Exercise directions - Lay out the entries as a two-column CSV with the headers instruction and location, one row per entry, starting at the beginning of the entries and ending with the line that contains "(x=8, y=17)". Put each field in quotation marks, replace line breaks with spaces, and omit the pictures.

>> START Data supplied

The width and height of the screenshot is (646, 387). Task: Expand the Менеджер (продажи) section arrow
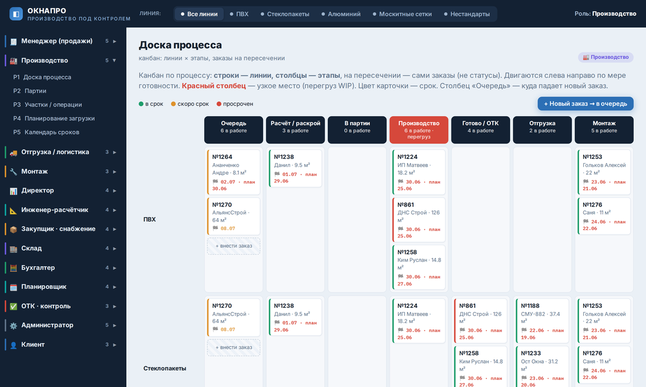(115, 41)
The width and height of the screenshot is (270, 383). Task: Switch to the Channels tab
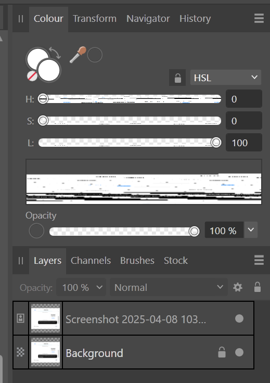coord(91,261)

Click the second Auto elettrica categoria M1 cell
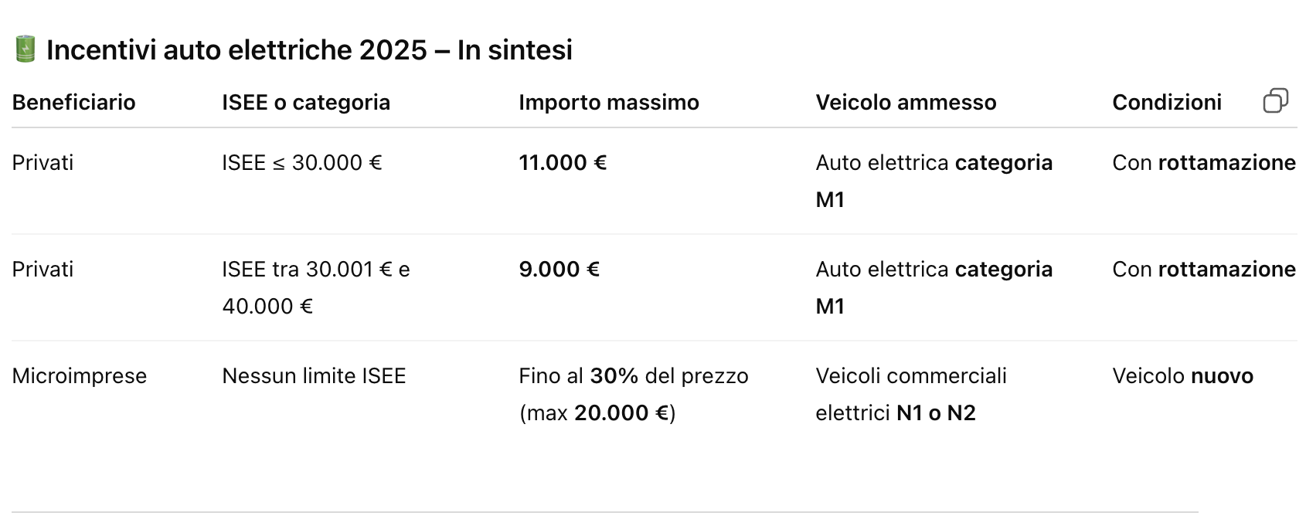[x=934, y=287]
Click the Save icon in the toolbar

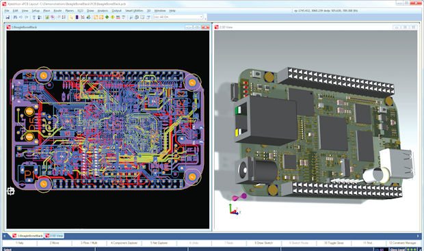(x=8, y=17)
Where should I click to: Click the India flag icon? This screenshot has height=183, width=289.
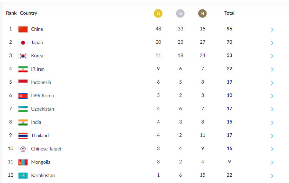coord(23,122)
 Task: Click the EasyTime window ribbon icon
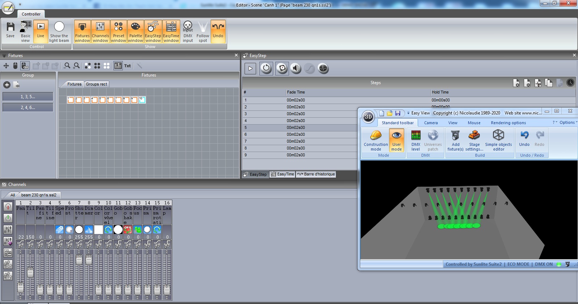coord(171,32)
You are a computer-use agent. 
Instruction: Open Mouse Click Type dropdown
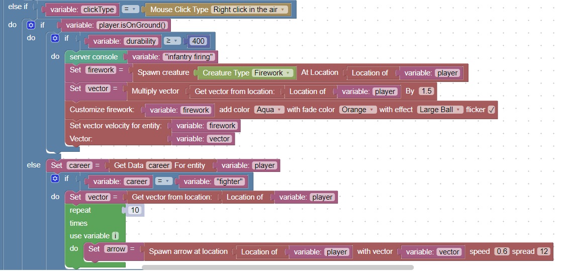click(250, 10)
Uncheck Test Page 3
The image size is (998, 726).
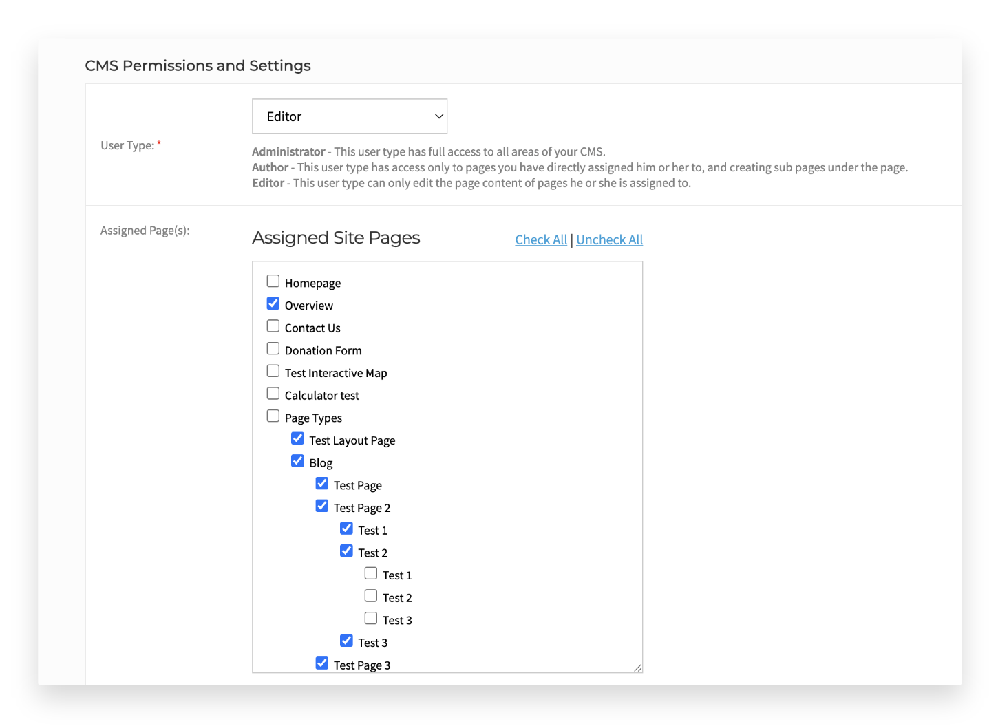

>> END Data supplied

Solution for this task -
instruction,location
"The width and height of the screenshot is (646, 387). Task: Expand the Менеджер (продажи) section arrow","(115, 41)"
"The width and height of the screenshot is (270, 383). Task: Switch to the Channels tab","coord(91,261)"
"Click the second Auto elettrica categoria M1 cell","[x=934, y=287]"
"Click the Save icon in the toolbar","(x=8, y=17)"